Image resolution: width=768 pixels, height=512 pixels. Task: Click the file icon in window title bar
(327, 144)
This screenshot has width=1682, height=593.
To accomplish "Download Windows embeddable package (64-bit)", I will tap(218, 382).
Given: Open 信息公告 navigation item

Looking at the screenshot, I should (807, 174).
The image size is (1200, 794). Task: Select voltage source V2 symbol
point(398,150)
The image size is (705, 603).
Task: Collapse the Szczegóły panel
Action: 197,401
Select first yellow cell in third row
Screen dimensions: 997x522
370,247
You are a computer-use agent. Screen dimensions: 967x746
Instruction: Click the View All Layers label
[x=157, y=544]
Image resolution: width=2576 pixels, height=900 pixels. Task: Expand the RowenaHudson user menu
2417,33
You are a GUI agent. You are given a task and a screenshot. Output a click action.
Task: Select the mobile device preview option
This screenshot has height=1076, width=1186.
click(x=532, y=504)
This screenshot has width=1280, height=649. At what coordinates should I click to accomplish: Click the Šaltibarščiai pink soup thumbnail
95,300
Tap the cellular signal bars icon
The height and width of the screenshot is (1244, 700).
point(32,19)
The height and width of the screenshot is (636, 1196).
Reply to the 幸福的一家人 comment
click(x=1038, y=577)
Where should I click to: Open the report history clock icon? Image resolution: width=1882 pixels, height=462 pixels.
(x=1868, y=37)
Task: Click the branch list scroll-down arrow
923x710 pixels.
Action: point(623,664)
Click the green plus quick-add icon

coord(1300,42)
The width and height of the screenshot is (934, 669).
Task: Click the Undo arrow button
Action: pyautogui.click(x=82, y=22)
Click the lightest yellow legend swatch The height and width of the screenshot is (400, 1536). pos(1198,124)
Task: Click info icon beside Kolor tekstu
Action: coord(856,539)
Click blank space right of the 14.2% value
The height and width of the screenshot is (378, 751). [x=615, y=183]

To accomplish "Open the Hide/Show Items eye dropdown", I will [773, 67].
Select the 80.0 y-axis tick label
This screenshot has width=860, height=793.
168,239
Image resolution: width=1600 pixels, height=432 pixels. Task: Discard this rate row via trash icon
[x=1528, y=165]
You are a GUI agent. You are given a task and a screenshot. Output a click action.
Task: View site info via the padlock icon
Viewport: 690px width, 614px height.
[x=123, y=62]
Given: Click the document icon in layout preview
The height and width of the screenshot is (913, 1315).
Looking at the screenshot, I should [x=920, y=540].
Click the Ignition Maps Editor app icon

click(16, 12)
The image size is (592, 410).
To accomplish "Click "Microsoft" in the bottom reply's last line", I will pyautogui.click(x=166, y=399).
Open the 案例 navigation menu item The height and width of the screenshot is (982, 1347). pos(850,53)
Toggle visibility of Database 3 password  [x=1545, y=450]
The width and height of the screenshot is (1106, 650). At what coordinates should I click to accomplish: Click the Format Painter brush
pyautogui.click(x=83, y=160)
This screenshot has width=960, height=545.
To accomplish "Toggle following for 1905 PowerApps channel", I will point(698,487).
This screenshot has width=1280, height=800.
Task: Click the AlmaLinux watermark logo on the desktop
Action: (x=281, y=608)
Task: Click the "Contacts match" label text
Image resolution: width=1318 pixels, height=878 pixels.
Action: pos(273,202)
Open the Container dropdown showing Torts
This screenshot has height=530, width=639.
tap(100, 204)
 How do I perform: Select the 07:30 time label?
----------
### THE PROBLEM:
In the listing, return each line containing the string "dropdown".

### RESPONSE BOX:
To accomplish "Open the Hide/Show Items eye dropdown", I will [773, 67].
Open the Container dropdown showing Torts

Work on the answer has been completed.